= Instructions for the task =
The answer must be the full data, restated word for word, with no pictures in it.

[Collected data]
·····

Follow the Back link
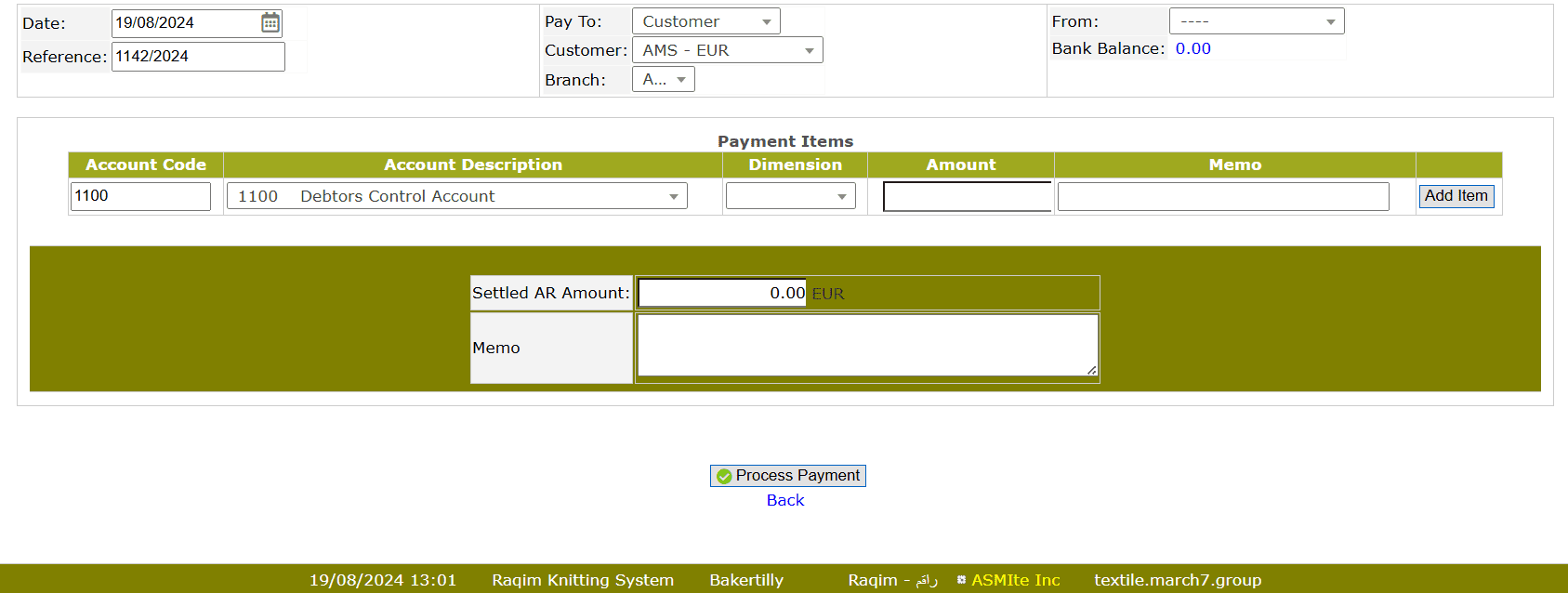The width and height of the screenshot is (1568, 593). [x=785, y=500]
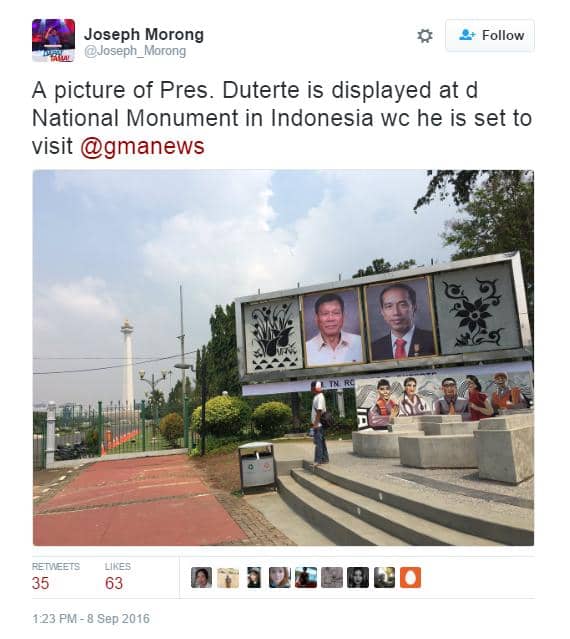Open the fifth liker avatar
570x639 pixels.
[306, 577]
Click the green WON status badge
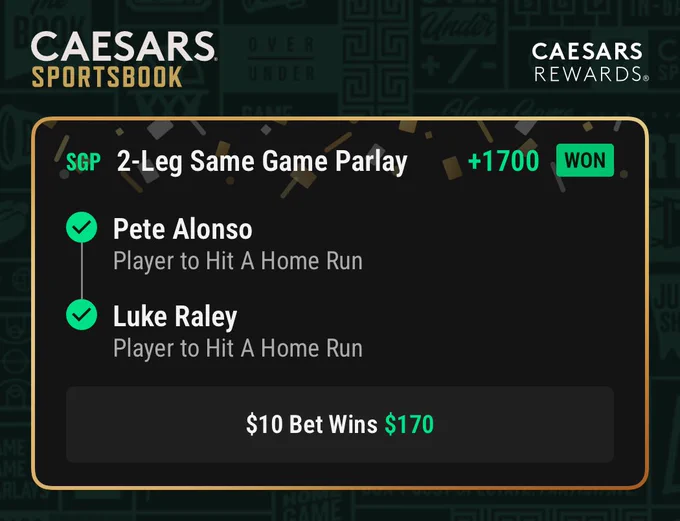680x521 pixels. click(585, 161)
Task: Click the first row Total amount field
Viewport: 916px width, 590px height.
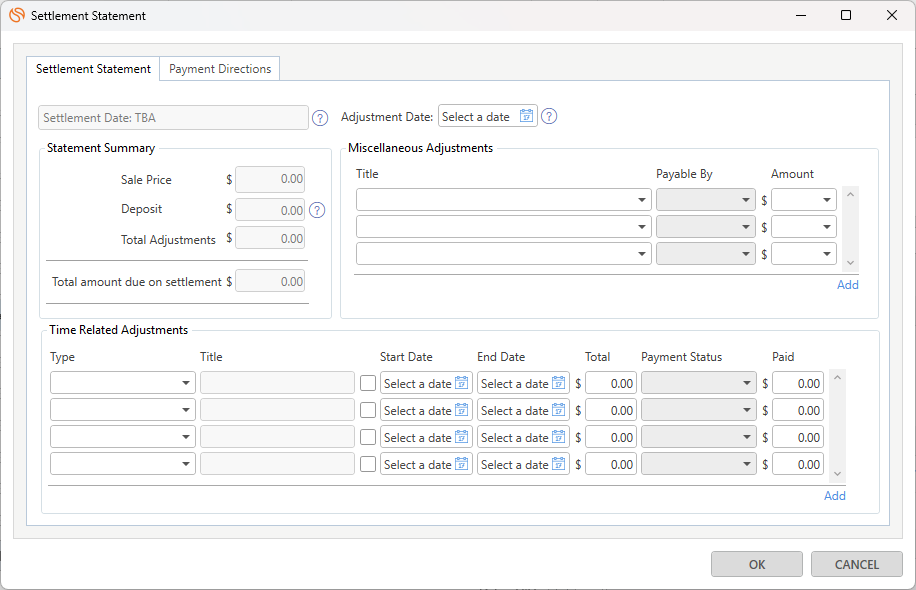Action: click(610, 383)
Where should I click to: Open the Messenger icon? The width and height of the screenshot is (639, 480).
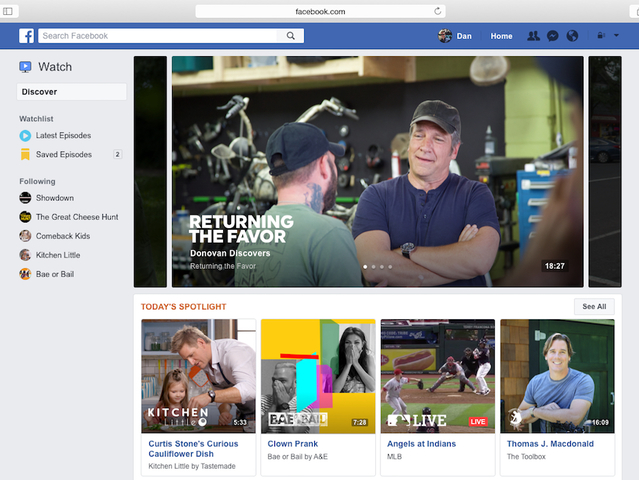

·····

= Solution for this problem =
Follow the Back link
The width and height of the screenshot is (1568, 593). [x=785, y=500]
Open the fifth liker avatar
570x639 pixels.
[306, 577]
Click the green WON status badge
680x521 pixels. click(585, 161)
Task: Click the first row Total amount field
Viewport: 916px width, 590px height.
Action: click(610, 383)
Where should I click to: Open the Messenger icon? The width and height of the screenshot is (639, 480).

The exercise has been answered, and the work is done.